Cf. Pliny, N. H., VII, 53, 180.
[125]. Fully to realize Petrarch’s state of mind, it is necessary to quote substantial portions of his two sources for these statements. The first statement is again founded on Val. Max., ix, 12, ext. 6:
The strain of excessive laughter took off Philemon. Some figs had been prepared for him, but had been left in open view. Seeing a young ass eating them, Philemon summoned a boy to drive him away. The boy, however, answered the summons leisurely, arriving when all the figs had already been devoured. Whereupon Philemon said, “Since you have been so slow in coming, now give the ass some wine.” And forthwith he began to roar at his own witty remark, panting hard until the irregular breathing in his aged throat choked him.

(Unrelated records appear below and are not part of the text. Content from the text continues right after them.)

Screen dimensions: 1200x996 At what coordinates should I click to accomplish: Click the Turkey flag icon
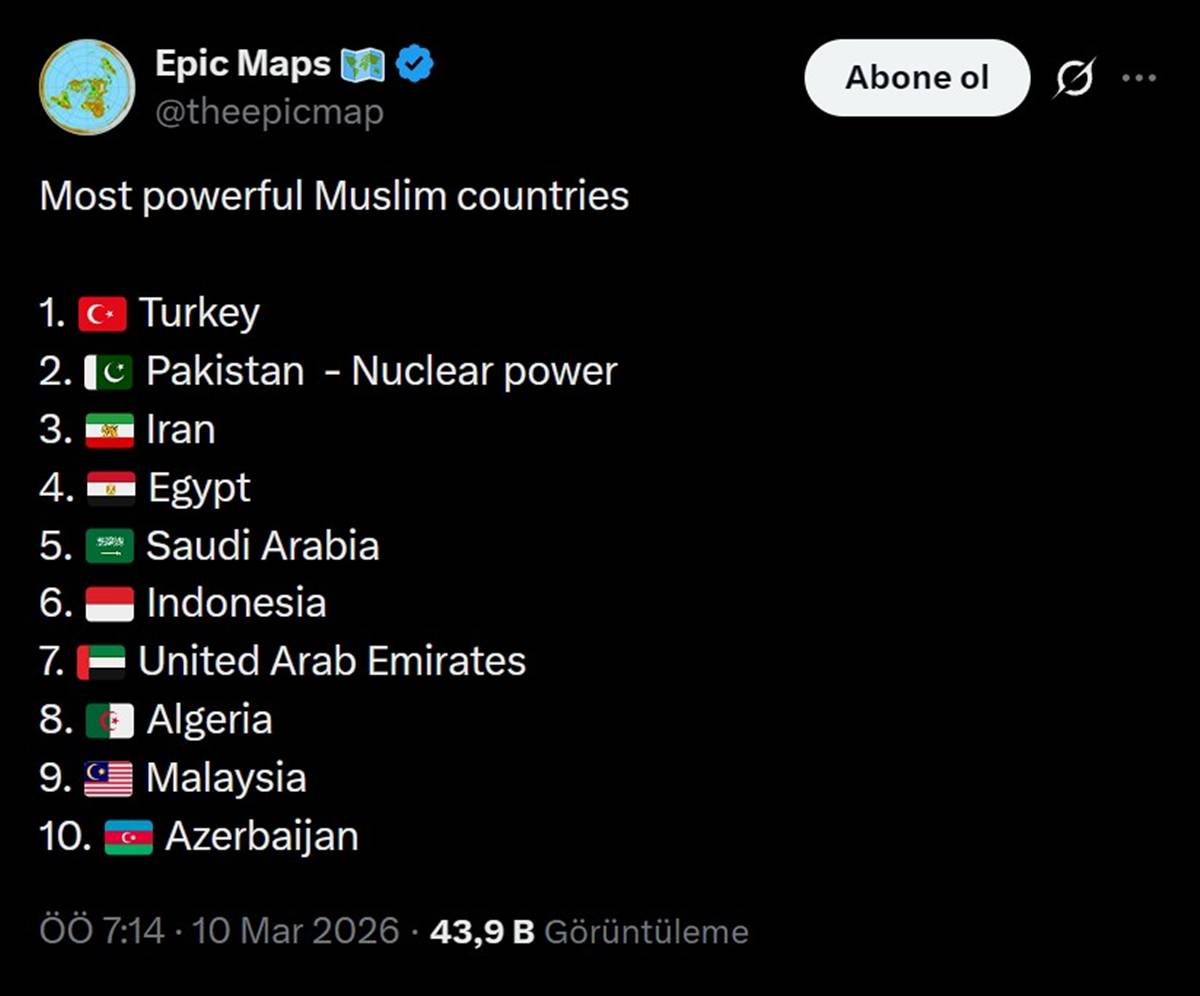pos(102,314)
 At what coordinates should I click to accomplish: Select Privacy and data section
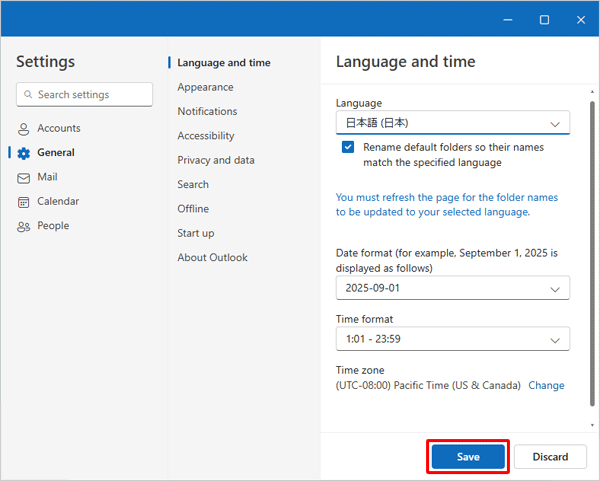point(216,160)
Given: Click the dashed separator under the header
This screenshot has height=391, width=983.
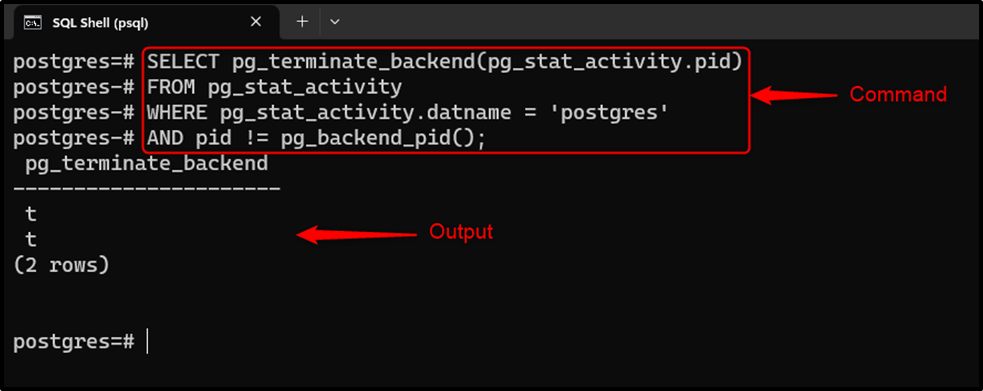Looking at the screenshot, I should click(x=147, y=189).
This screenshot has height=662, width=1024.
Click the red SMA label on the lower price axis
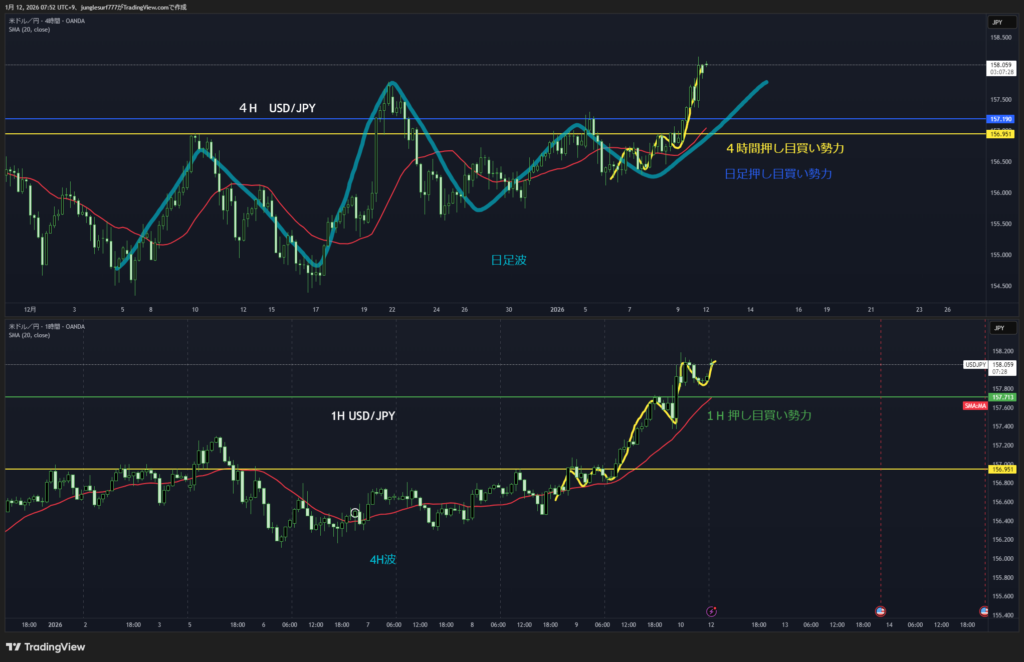coord(974,406)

The second version, which Petrarch considers “more serious and more credible,” is that of Apuleius, Florida, xvi:
For these praiseworthy qualities he (Philemon) was for a long time well known as a writer of comedies. It happened one day that he was giving a public reading of part of a play which he had recently written. When he had reached the third act . . . a sudden rainstorm arose . . . which compelled the gathering and the reading to be postponed. Upon being urgently pressed by several, Philemon promised that he would finish the reading on the very next day. And so on the following day a large throng of very eager men gathered in the theater. . . . But when they had sat waiting longer than seemed reasonable, and when Philemon did not put in an appearance, several of the more eager were sent to summon him, and found him dead in his bed. . . . Returning thence they reported to the expectant audience that the poet Philemon, whom they were so eagerly attending, to hear him complete the reading of his latest play, had already, and at his own home, brought a real drama to a close.
In his manuscript of the Florida, Petrarch wrote the following marginal note to this passage: “This version of the death of Philemon is somewhat nobler than the one related by Valerius and, indeed, by myself; for in a certain letter of mine I followed both him and the current opinion.” P. de Nolhac says that he has not been able to find the letter referred to by Petrarch (II, p. 102, and n. 4). The present epistle to Homer was written in 1360; and it may well be that the letter referred to was destroyed in the general holocaust of 1359, when Petrarch sorted his correspondence into the two collections (cf. above, [n. [120]). Moreover, it was just like the careful Petrarch to destroy a wrong version when he had once learned the true one.